▶ [WHAT IS NEEDED] All records below are to be duplicated exactly, with every picture excluded.

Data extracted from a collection

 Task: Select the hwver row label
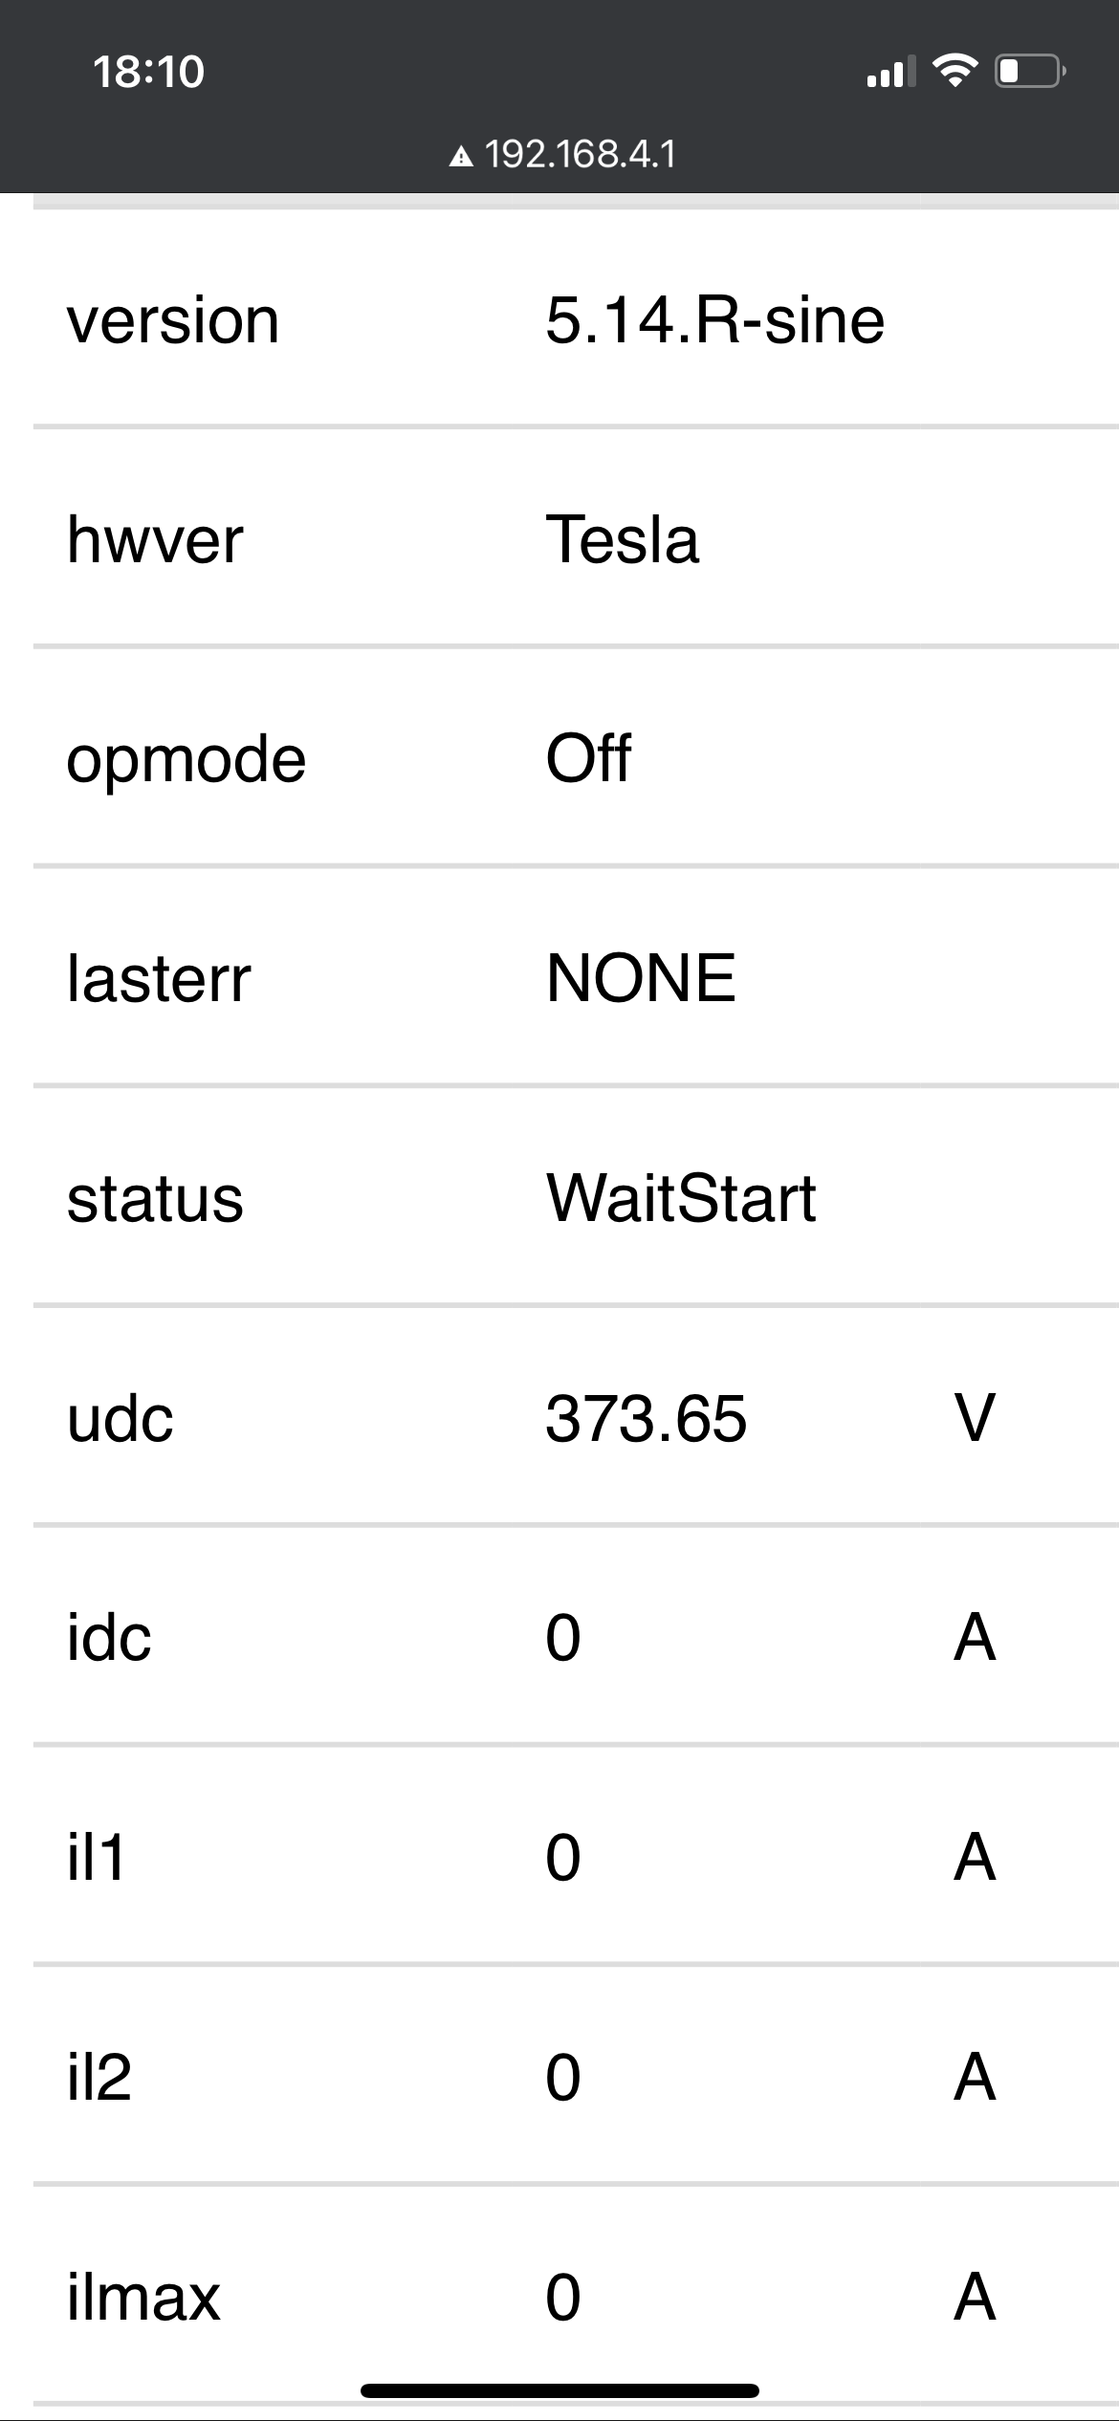155,539
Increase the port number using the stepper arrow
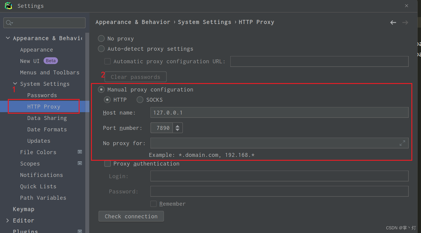The image size is (421, 233). [177, 126]

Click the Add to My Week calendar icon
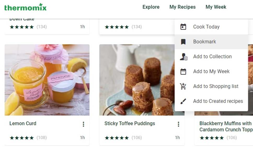[183, 71]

▶ [TASK OUTPUT]
 Task: Select the hwver row label
155,539
Increase the port number using the stepper arrow
The image size is (421, 233). [177, 126]

Click the Add to My Week calendar icon
[183, 71]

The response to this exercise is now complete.